Two Doctor Review. The Court struck down the requirement that two physicians in addition to the woman's physician concur in the decision to have an abortion, concluding that this provision is an undue infringement on the physician's "right to practice."  The Court also said that the requirement did not serve the woman's health.

Georgia residency. The Court invalidated a requirement that women seeking abortions in Georgia be residents of the state. The Court noted that the requirement did not serve to protect public resources for Georgia's own residents because the requirement also applied to private facilities.  A contrary result, the Court concluded, would mean that a state could restrict medical care to its own residents, a result the Court said it could not approve.

The Concurrences

Chief Justice Burger. Chief Justice Burger concurred with the Court's opinion that the Fourteenth Amendment requires a state to allow an abortion for the sake of a woman's health. The Chief Justice indicated his support for the two physician review of the abortion decision. He also denied that the decisions in Roe and Doe would have "sweeping consequences" because he trusted physicians to "act only on the basis of carefully deliberated medical judgments relating to life and health." He added, "Plainly, the Court today rejects any claim that the Constitution requires abortions on demand."

Justice Douglas.

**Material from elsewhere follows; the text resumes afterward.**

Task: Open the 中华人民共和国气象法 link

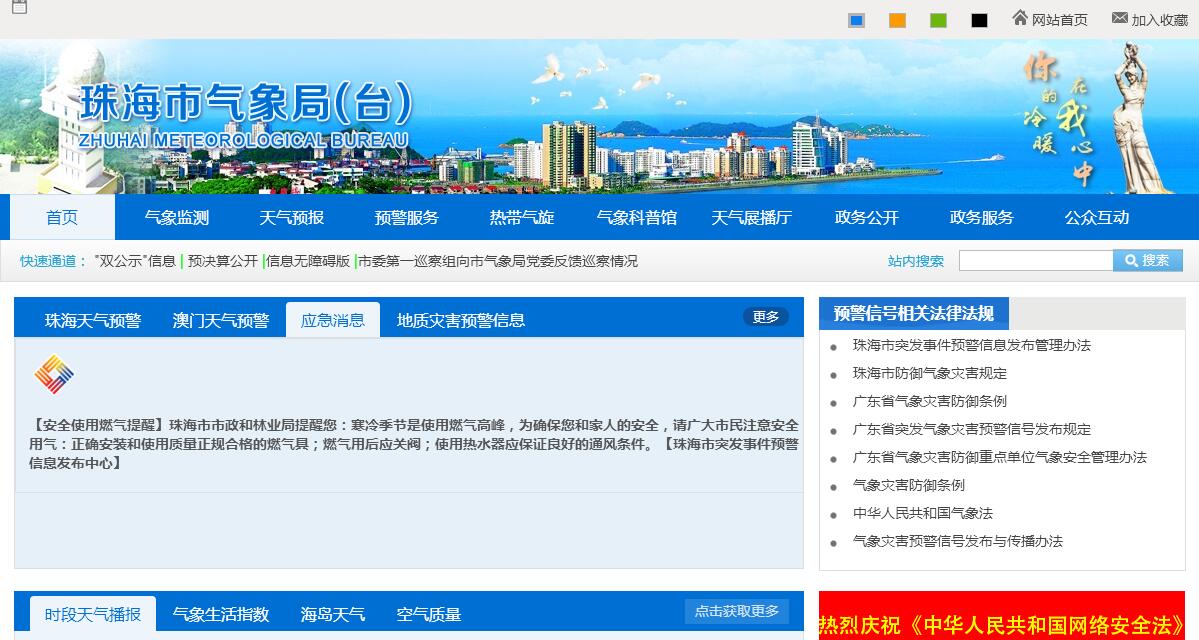Action: pyautogui.click(x=922, y=513)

In his concurrence, Justice Douglas discussed his views concerning fundamental liberties, distinguishing between those that he said are absolute and those that may be subject to some government interference or regulation.  Though the abortion right is fundamental, it is subject to state regulation provided that regulation is narrowly drawn.   The Georgia statute was fatally overbroad, Justice Douglas concluded, because it did not take into account psychological health or distinguish between developmental stages of the unborn child.

The Dissent

Justice White (joined by Justice Rehnquist).  Justice White said that the Court had created a right to abortion upon request, and had imposed this right on all fifty states, with no basis in constitutional text or history.   Justice White called the Court's opinions "an exercise of raw judicial power."

Justice Rehnquist.  Justice Rehnquist filed a brief dissent reiterating the views he had expressed in Roe.

[1] The lower court struck down the Georgia statute to the extent it limited the reasons for which abortion could be obtained.   As a result, a physician could lawfully perform an abortion in Georgia if, in his or her best clinical judgment, an abortion was necessary.